**Problem requirements**
Leaving out every picture, transcribe the lines from the line that contains "You are a GUI" to the end of the entries below, both ends included.

┌─ Dataset records

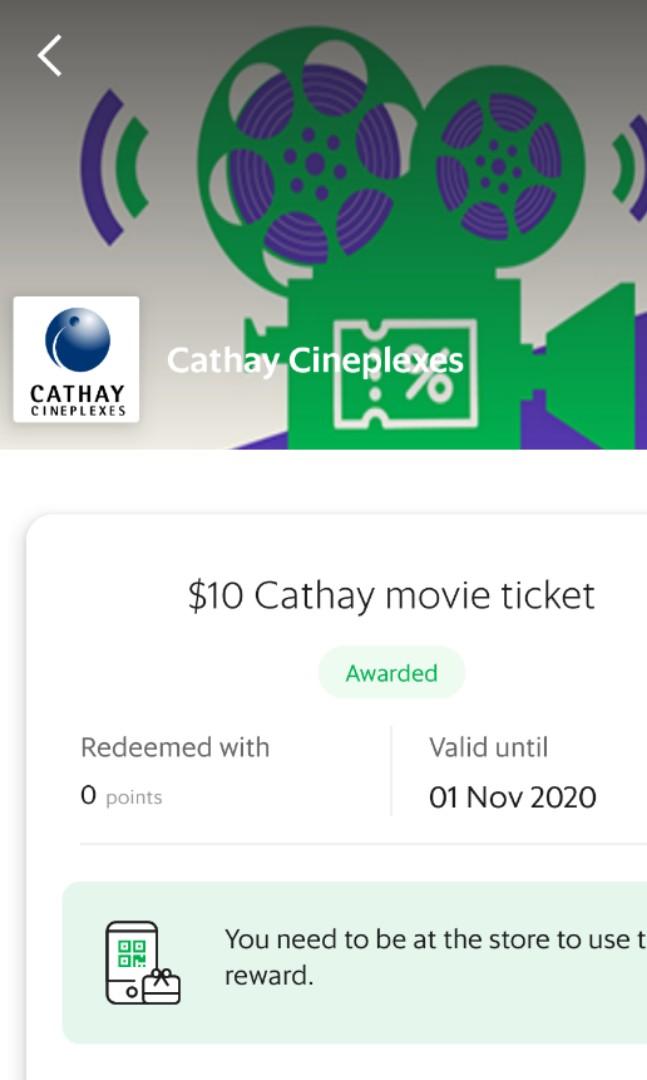
Task: Tap the QR phone gift icon
Action: click(x=142, y=963)
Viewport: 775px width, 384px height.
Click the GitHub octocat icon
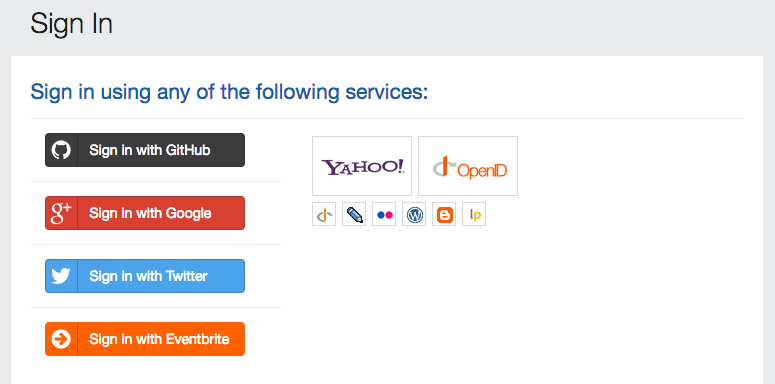click(61, 150)
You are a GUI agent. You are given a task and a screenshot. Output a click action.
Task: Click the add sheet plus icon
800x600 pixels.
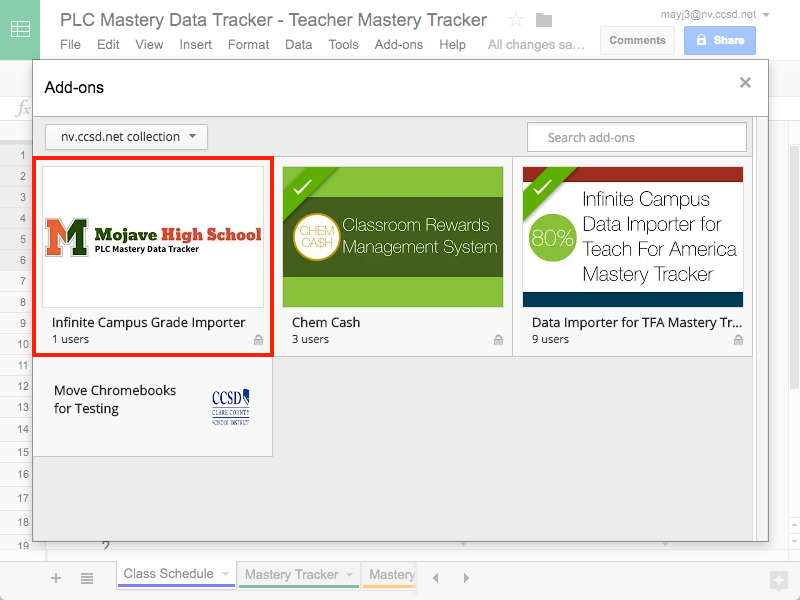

└─

**Solution to the exercise**
You are a GUI agent. You are given a task and a screenshot. Output a click action.
Task: Click the add sheet plus icon
800x600 pixels.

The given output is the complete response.